Indeed, ‘walk-don’t-run’ may be the best policy for all users.
“CPOE is not so much about IT as it is about change management,” says
Accenture’s John Quinn. “CPOE by its nature imposes changes in the
workflow of a hospital, so there are behavioural barriers you will
encounter, inevitably. People want to know whether CPOE is going to
speed them up or slow them down.”
Dr. Rochon at Baycrest couldn’t agree more.
“Putting in our CPOE system involved a whole team of people,” says Dr.
Rochon. “You have to think about not only how it relates to physicians
but also to everyone else downstream from them – to the nurses, to the
pharmacists, to the ward clerks, to the porters. Every decision we made
about our system had a spill-down effect. So you just can’t pick up a
CPOE application and install it from right off the shelf. Each group it
affects has to give a lot of thought to how CPOE will change and how
they would like it to change the work they do. So it was very much a
home-grown effort with a huge team that made our CPOE work.”
Making CPOE work, therefore, in a regional setting populated by
independently-steered hospitals, might seem insurmountable. But the
U.S.-based Quinn for one is both pessimistic and optimistic about CPOE’s
prospects for wider use.
“As long as the majority of healthcare providers remain independent as
they are in the United States, we’re going to be years and years away
from ever reaping the full benefits of CPOE there,” says Quinn.

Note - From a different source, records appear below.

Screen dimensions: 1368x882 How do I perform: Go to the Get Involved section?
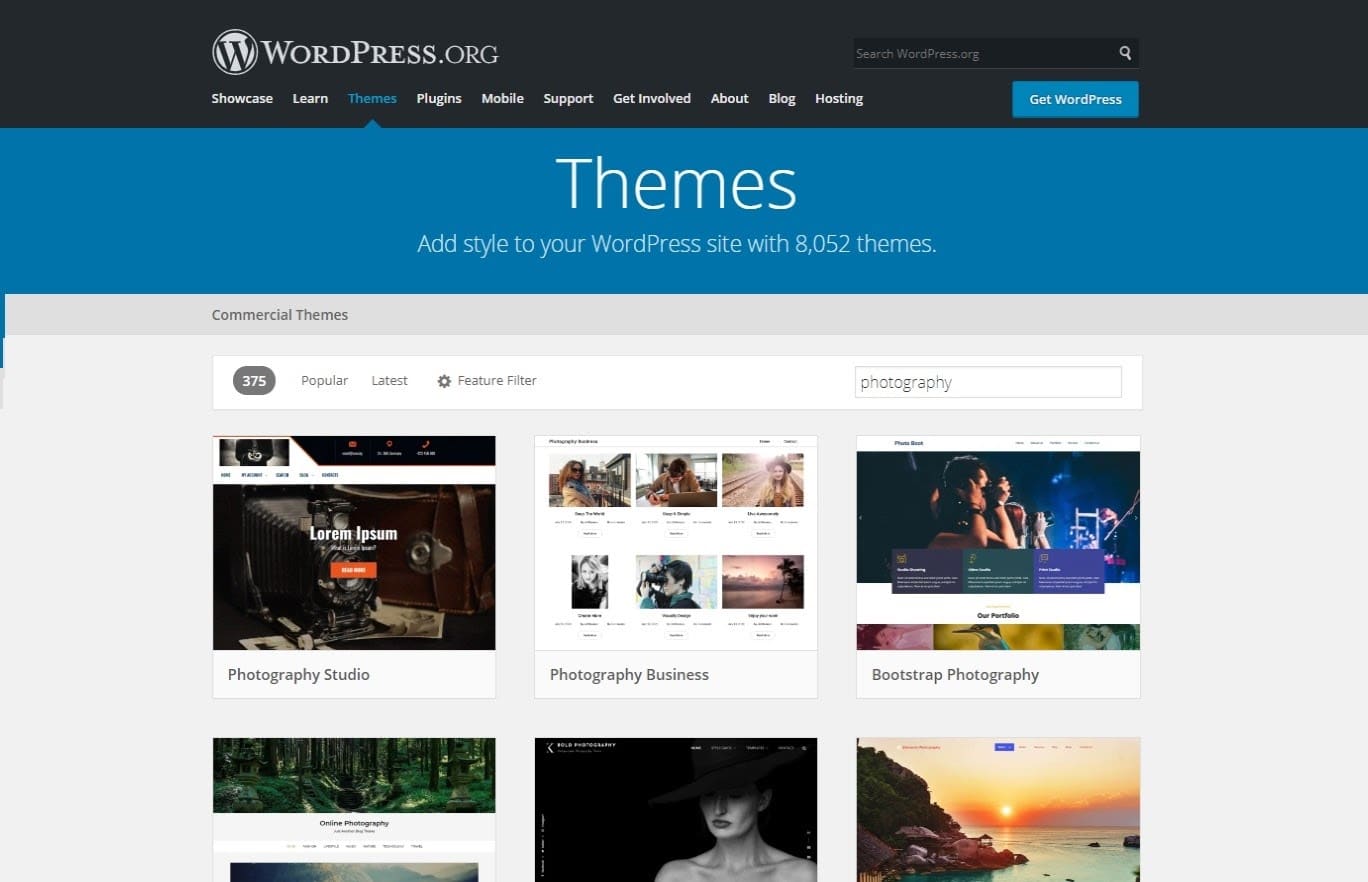coord(651,98)
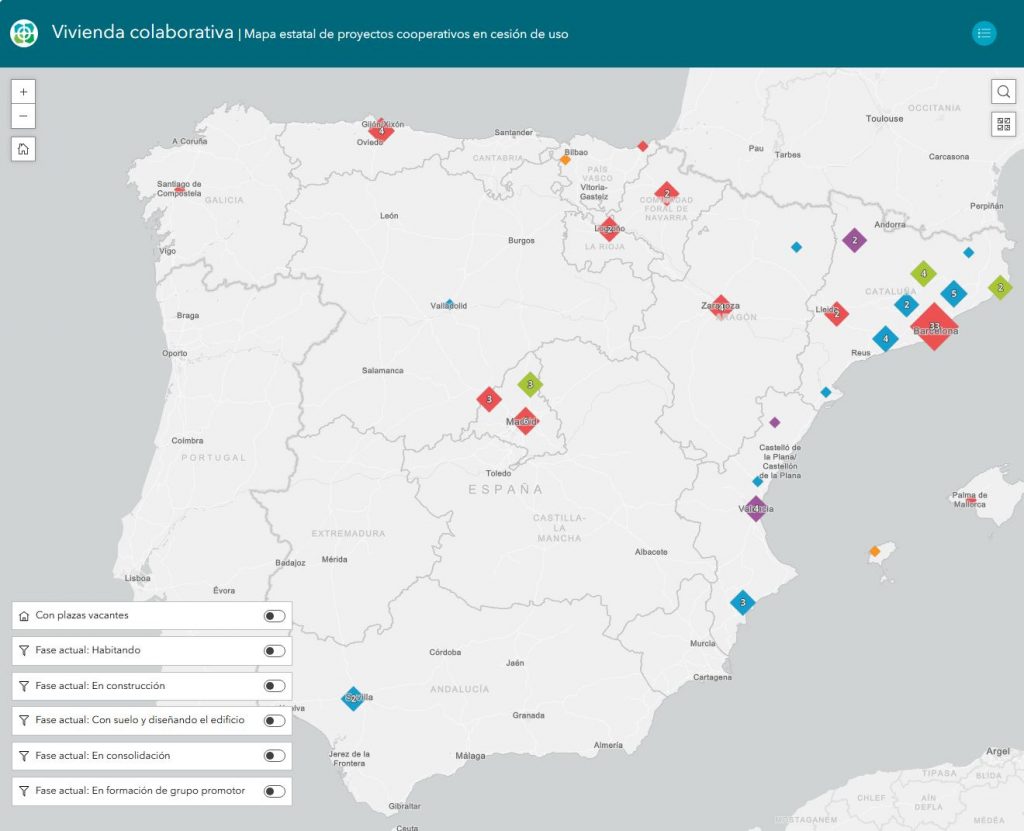
Task: Open the list menu in header
Action: pos(984,33)
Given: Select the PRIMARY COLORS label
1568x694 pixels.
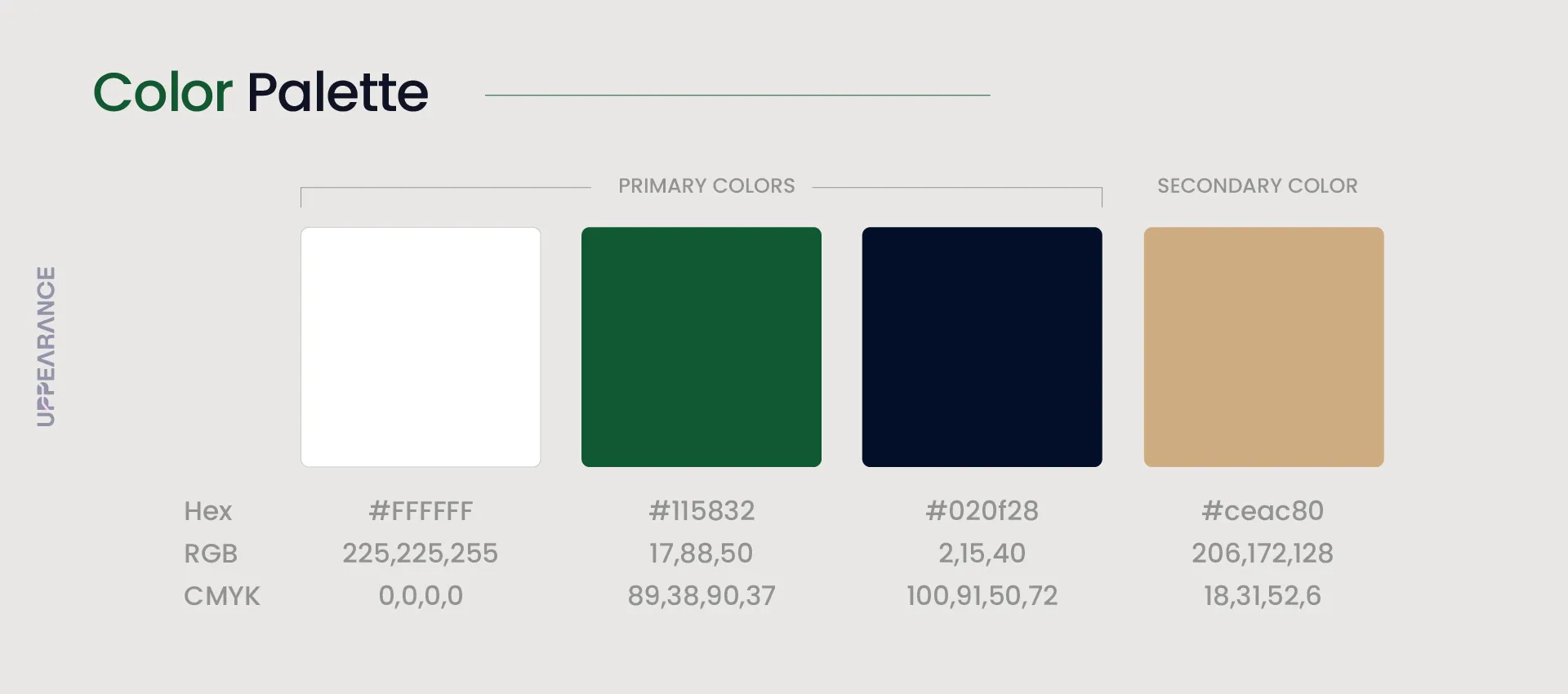Looking at the screenshot, I should pos(706,186).
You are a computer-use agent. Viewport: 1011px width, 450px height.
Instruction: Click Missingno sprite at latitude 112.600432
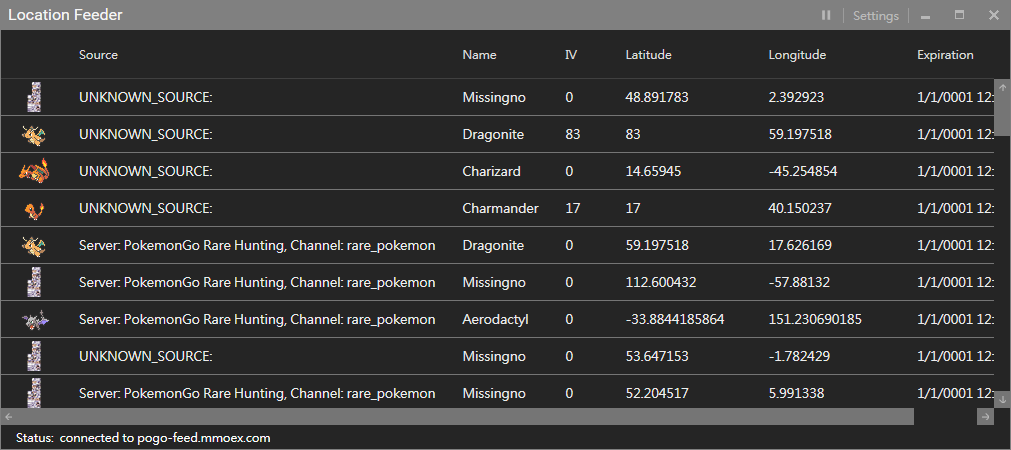click(35, 282)
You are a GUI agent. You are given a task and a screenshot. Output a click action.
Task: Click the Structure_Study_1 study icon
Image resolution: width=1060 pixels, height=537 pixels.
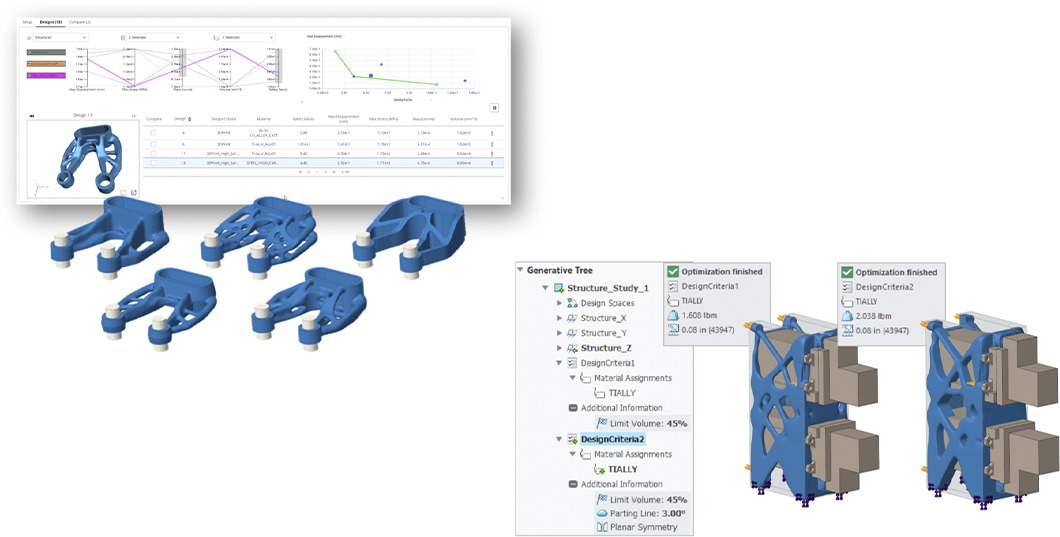557,288
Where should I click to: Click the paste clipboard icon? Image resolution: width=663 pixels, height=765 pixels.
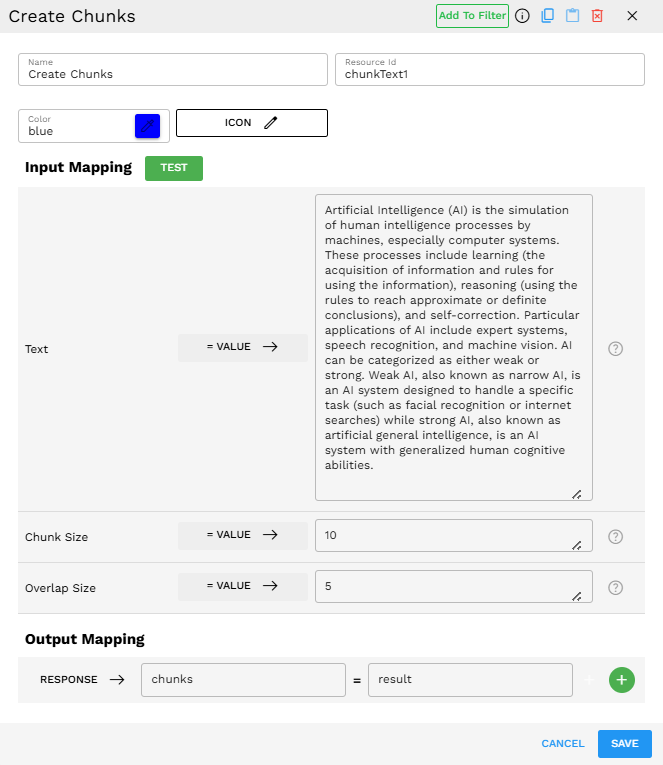pos(572,16)
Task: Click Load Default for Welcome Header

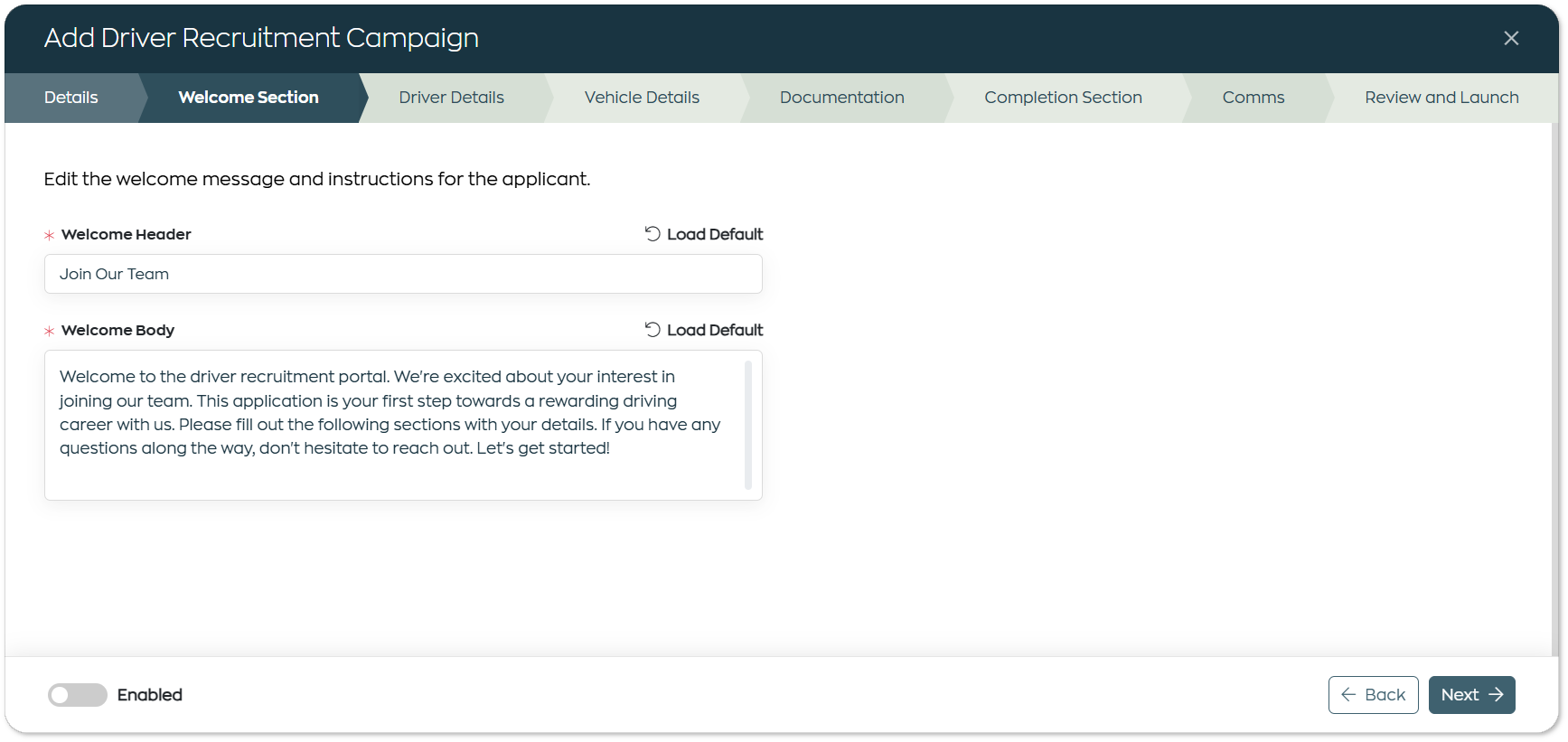Action: (704, 234)
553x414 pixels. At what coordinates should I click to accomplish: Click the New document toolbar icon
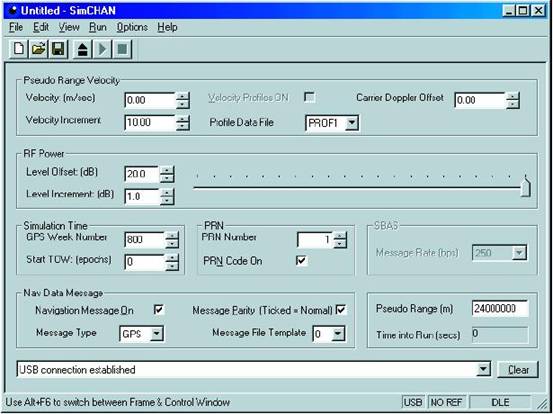(x=18, y=49)
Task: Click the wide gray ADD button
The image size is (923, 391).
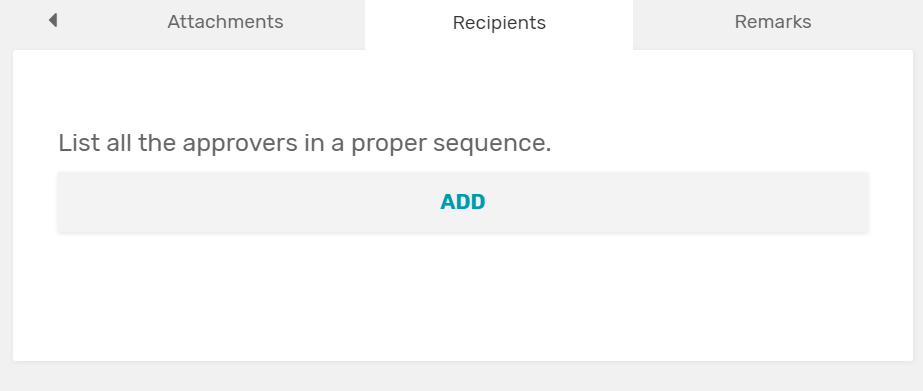Action: pos(463,202)
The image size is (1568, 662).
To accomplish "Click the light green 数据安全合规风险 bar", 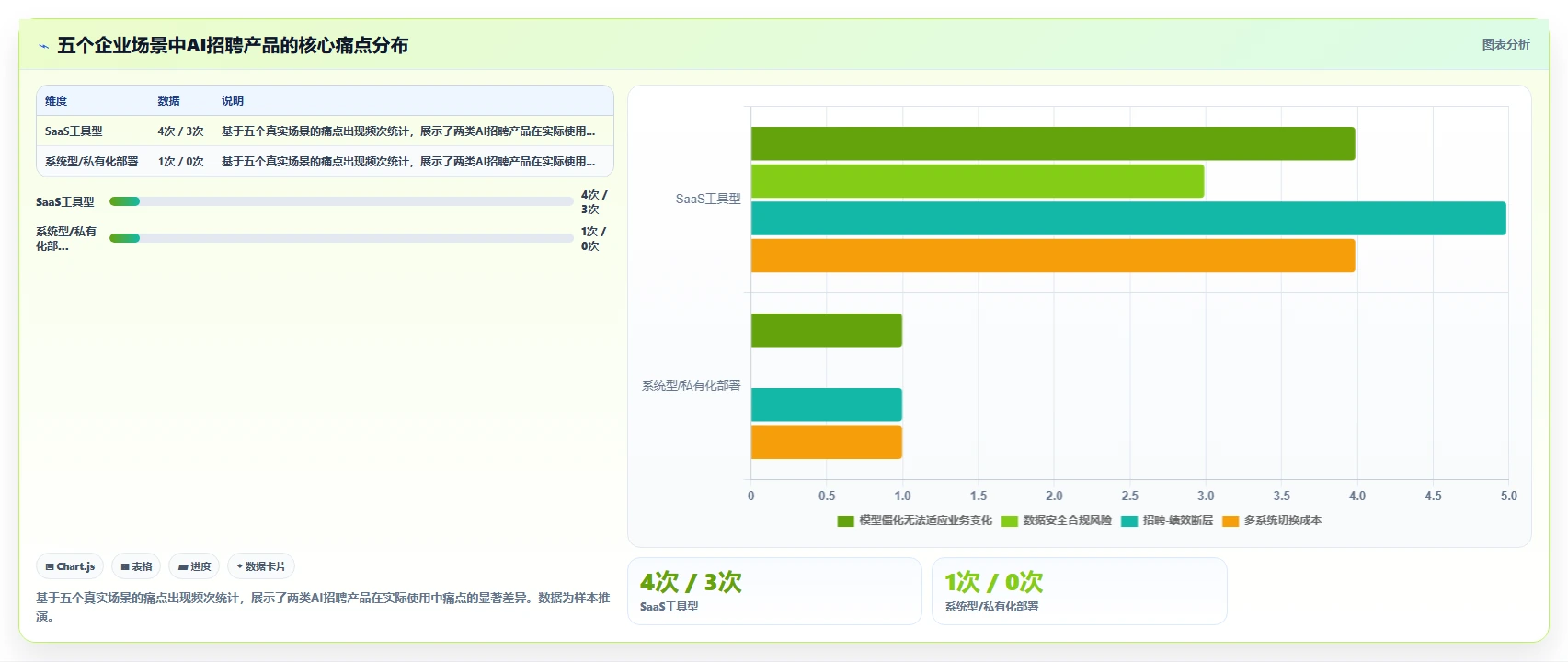I will coord(978,181).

One of those benefits, incidentally, would be the reduction of what
IDX’s Mike Mayer terms the high incidence of “boundary errors” –
medication mistakes made because one hospital’s system can’t talk to any
others.
But in Europe and Canada, Quinn sees a hopeful trend for CPOE in the
purposeful breaking down of those hospital boundaries. As the National
Health Service is doing for all of England, and as provinces are doing
here, there’s a push to build, if not common, then certainly compatible
IT infrastructure for their major regions – infrastructure that can
support and make electronic health records, CPOE and other helpful
systems ubiquitous.
“If you want that to happen for CPOE, then the best thing to do is build
your own common architecture,” advises Quinn. “Like they are doing in
the UK, as a large enough region you can tell the vendors to re-build
their systems to suit your architecture, not the other way around, as
happens now. Then what tends to happen is also a good thing. Your
supplier is no longer the vendor, but rather a systems integrator
becomes your supplier, and the vendor becomes a sub to the integrator.”
Even in the United States, Quinn says a dramatic turn of recent events
is cause for renewed hope for CPOE and its record keeping capacities.
“The hurricanes (Katrina and Rita) that hit Louisiana this year knocked
out the servers that were holding the immunization records for school
children, and of course the flood waters wiped out most paper records.
So that became a big problem when school officials were trying to
temporarily place those kids in schools in other states. That’s given a
big boost to the call for electronic federal registries and other
widespread systems like CPOE that are not dependent on just one PC.”